Interrogé par Samuel Pruvost dans Famille chrétienne, le 12 février 2005, le président du Burkano Faso a expliqué sa politique de lutte contre le Sida. Trois ans avant les propos de Benoît XVI sur les insuffisances du préservatif, Blaise Compaoré répond aux critiques occidentales contre l'enseignement de l'Église, en ignorant tout de son efficacité. Extraits.

En Afrique de l'Ouest, le Sida menace la vie de millions d'hommes et de femmes. Son impact sur la société est considérable. Le chef de l'Etat doit être à l'avant-garde. Le Burkina a développé un cadre stratégique classique avec les éléments clés de la lutte contre le Sida : la prévention, le suivi épidémiologique, et la prise en charge des malades. Nous commençons à enregistrer des résultats - le taux de prévalence est passé de 7 % en 1997 à 4 % en 2003. [...]
On peut nous conseiller, mais pas faire à notre place. En matière de santé, je pense que le prêt-à-porter ne marche pas. Les États aussi exercent sur nous des pressions. Récemment, un journaliste américain m'interrogeait : "Qu'allez-vous faire pour aider les États-Unis à lutter contre le terrorisme ?" J'ai répondu : "Que vont faire les États-Unis pour soutenir notre lutte contre le Sida ?" Le Sida est aussi dangereux que le terrorisme ! [...]
Il y a souvent un gouffre entre ce que disent les médias et ce qui se passe sur le terrain. En Afrique, nous vivons avec le sida au quotidien. Le débat sur le préservatif, tel que vous le présentez, ne nous concerne pas. Les Français aiment la polémique, c'est leur côté gaulois ! Certains critiquent la position de l'Église en prétendant défendre les Africains. Soit. Mais la plupart n'ont jamais mis les pieds chez nous ! Je leur conseille de venir faire un séjour au Burkina. Chez nous, l'imam, le prêtre et le chef coutumier travaillent de concert : tous ont l'ambition d'affronter le même mal.

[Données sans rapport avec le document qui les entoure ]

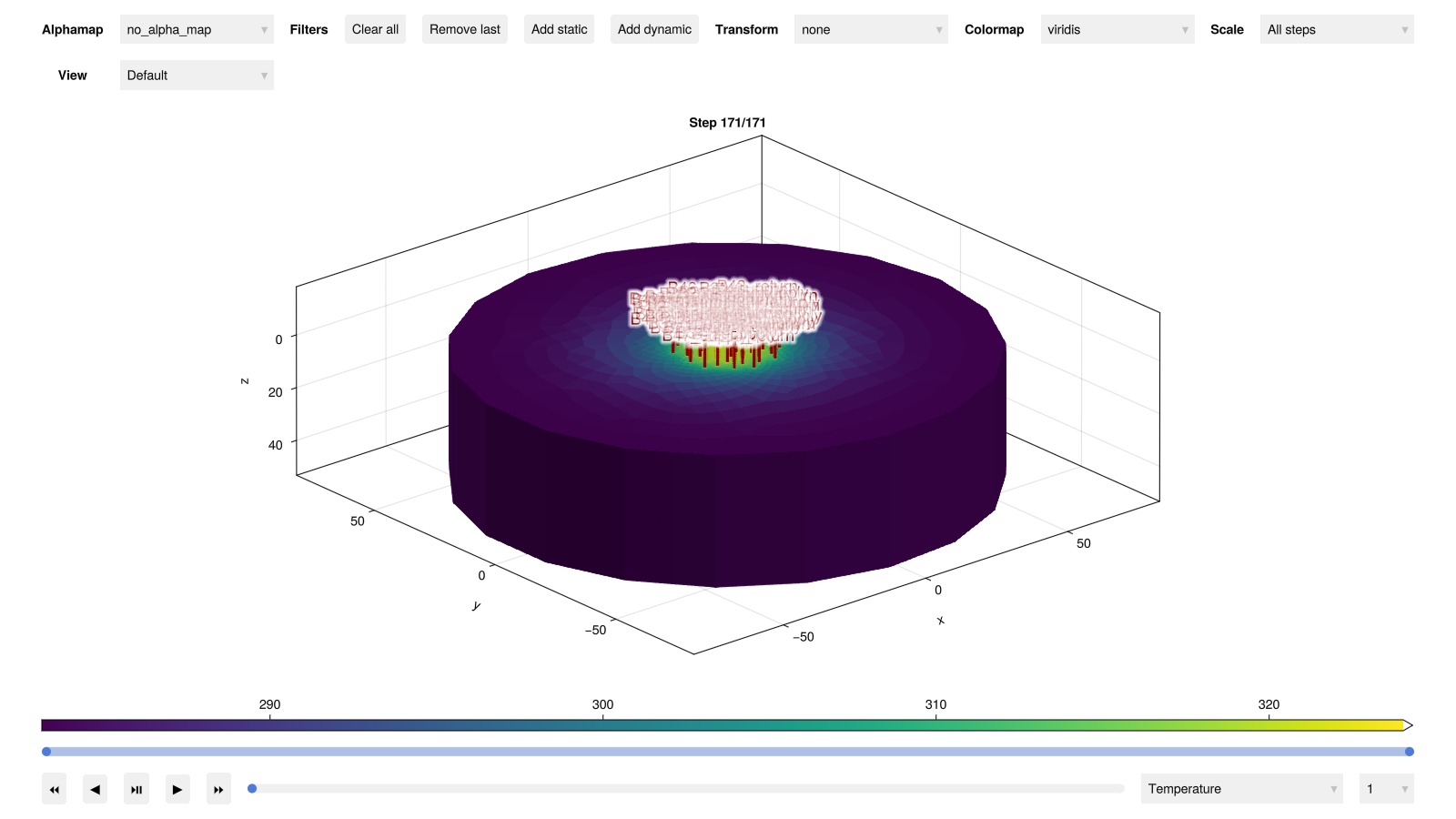
Task: Open the dropdown showing value 1
Action: click(1385, 789)
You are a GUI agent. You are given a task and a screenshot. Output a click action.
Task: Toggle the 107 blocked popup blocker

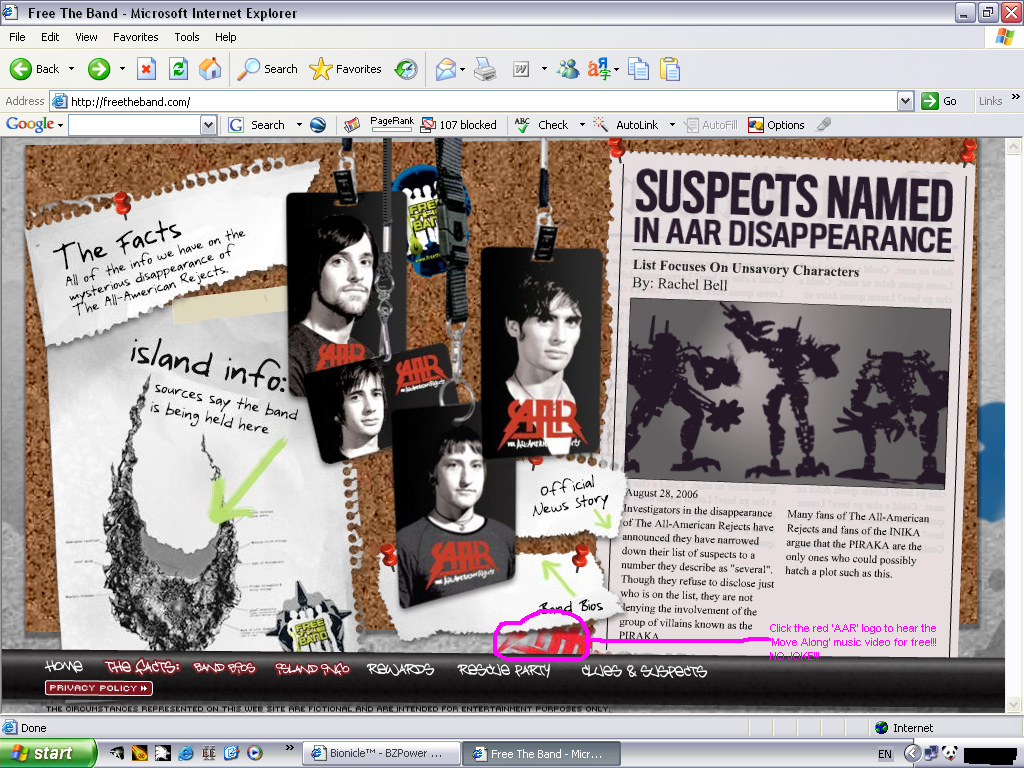coord(458,125)
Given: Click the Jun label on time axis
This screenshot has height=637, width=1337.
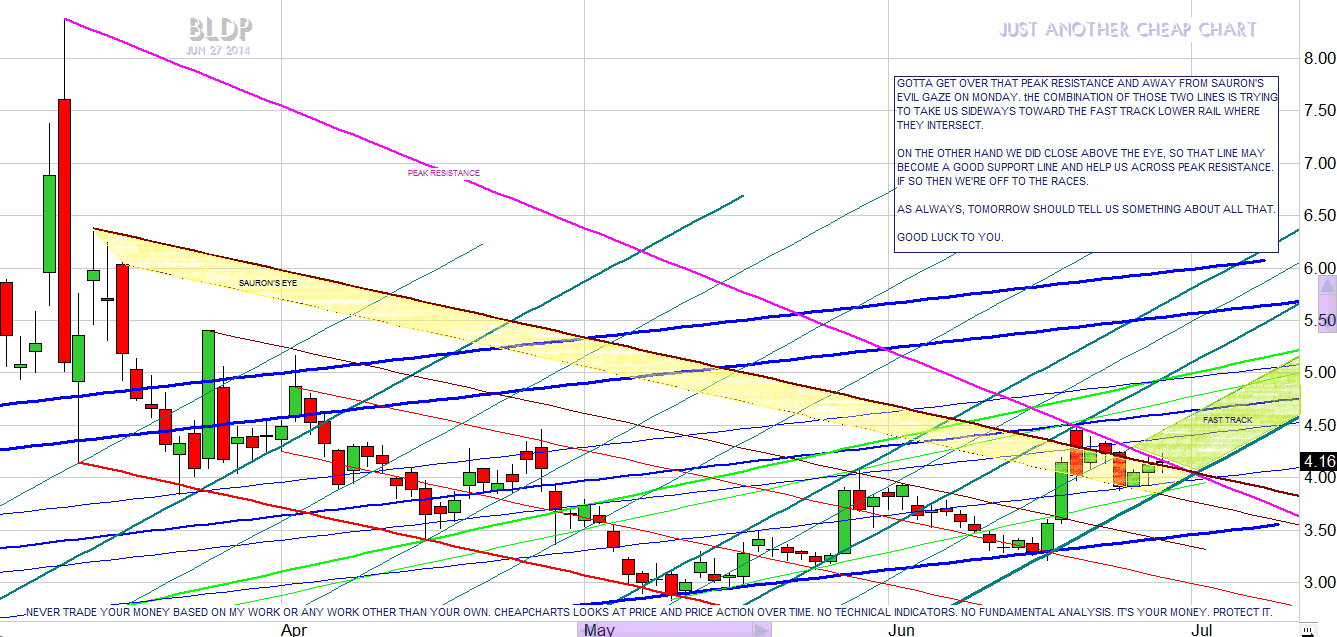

Se focaliser sur le préservatif, c'est passer à côté du problème du sida. En tant que chef de l'Etat, je ne peux pas préconiser un moyen de prévention exclusif aux dépens des autres.
Beaucoup de gens ignorent le travail de l'Eglise en Afrique. En France, l'intelligentsia ne comprend pas cette proximité avec les responsables catholiques. Chez nous, l'Eglise est d'abord synonyme d'écoles et de dispensaires. Le débat sur le sida n'est pas théorique, il est pratique. L'Eglise apporte sa contribution. Si l'abstinence est un moyen de prévention, nous n'allons pas nous en priver ! Le Burkina est une société plurielle. Plusieurs modes de prévention peuvent cohabiter : l'abstinence, la fidélité, et le préservatif.
L'Église n'a pas le monopole de l'abstinence ! En tant que chef de l'État, j'ai pris des engagements dans ce sens depuis 2002 dans le cadre de la campagne "C'est ma vie". L'objectif était de mettre les gens devant leurs responsabilités. Parmi les engagements proposés, certains faisaient directement appel à l'abstinence : "J'ai décidé de m'abstenir de tout rapport sexuel quand mon mari [ma femme] est absent(e)", et "J'ai décidé de m'abstenir de toute relation sexuelle jusqu'au mariage".